They’re everywhere. You can’t avoid seeing them or hearing about them. Nearly every week there’s a new tabloid headline speculating on the existence or trumpeting the first photographs of a “baby bump” on another actress, singer or whatever it is Kim Kardashian is. The “news” that Kate Middleton, AKA the Duchess of Cambridge, bought a $55 blouse at a London maternity shop got more coverage this weekend on some media outlets than the battle between President Obama and the Republicans over sequestration.
I love babies and I appreciate that women give birth to babies, and some of those women are celebrities, but, so help me, if I have to listen to another TV commentator gush on about yet another “baby bump” I may just soil my diaper and cry.

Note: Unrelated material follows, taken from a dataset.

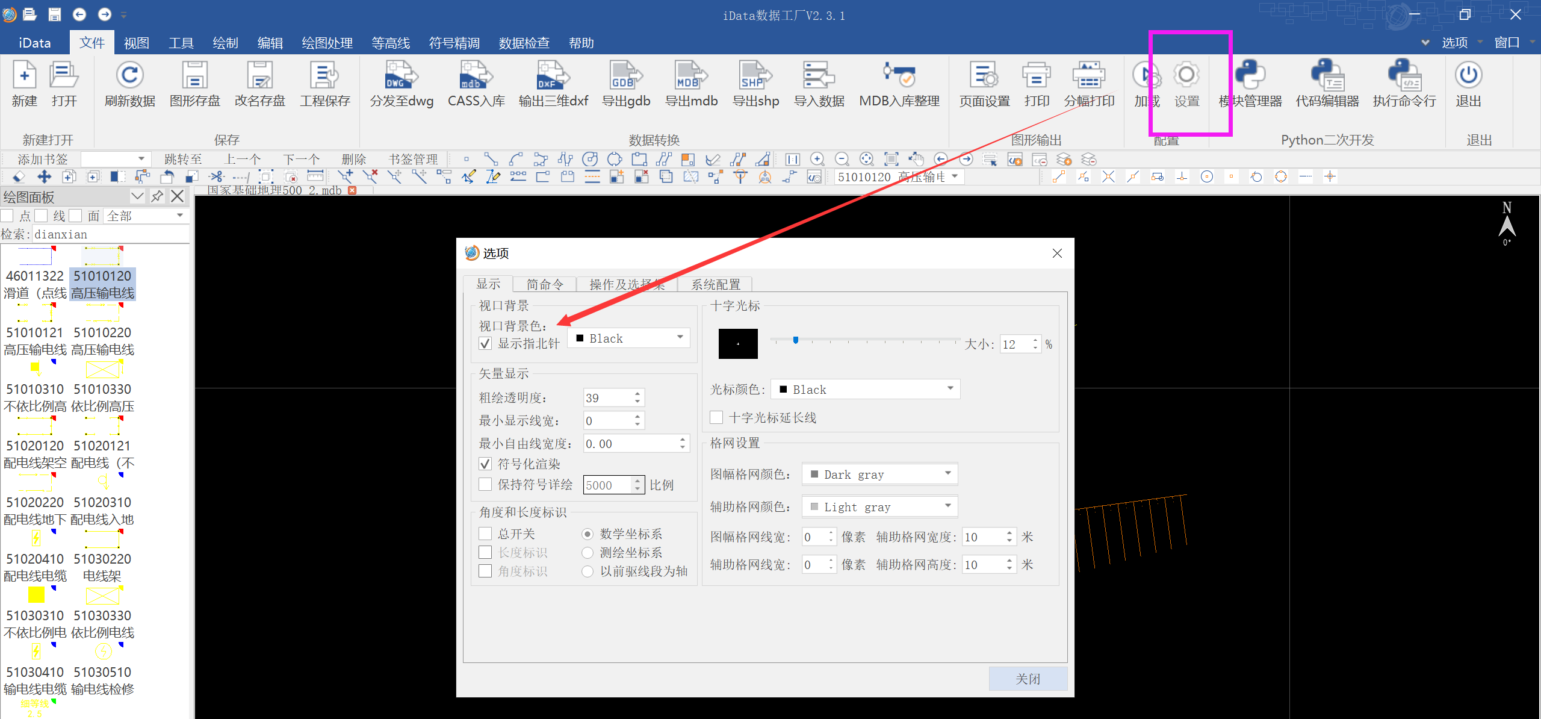Click 关闭 (Close) button in dialog
This screenshot has width=1541, height=719.
(1026, 677)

Bonnie Fuller, the Canadian tabloid editor whose pursuit of photographs of pregnant celebrities is legendary, is generally credited with coining the term “baby bump” while at the helm of US Weekly in 2002. Some claim the term is older and originates in the U.K. But it was Fuller who made “baby bump” a pop-culture idiom and a cultural fetish. Thanks a lot, Bonnie.
Yes, I am aware that previous generations of expectant mothers had to hide their pregnancies for fear of losing work, among other things, and that was bad. I am also in full agreement with the Pregnancy Discrimination Act of 1978 that forbids employers from firing employees for no other reason than the employee’s becoming pregnant. No one, myself least of all, is asking women to hide the outward appearance of their expanding uterus. Pregnancy, the condition, is a beautiful thing; pregnancy, the giddy, glorified celebrity status, not so much. Must we hear about every “baby bump” that strolls along Hollywood Boulevard or gets exposed on some beach in the Maldives? I’ve never even heard of some of these “celebrities”, which is why I suspect in my most cynical moments that getting pregnant may rapidly be becoming a career move for attention-starved actresses. Exclusive baby photos, anyone?
Duchess Kate, Kim, Fergie, Jessica Simpson, Kristen Bell, Busy Philipps, Malin Akerman (who?) and all the other “baby bump”-ers: best wishes and good luck; I hope you all have healthy, happy babies. But forgive me if I’m not interested in hearing about them or their effect on your choice of beachwear.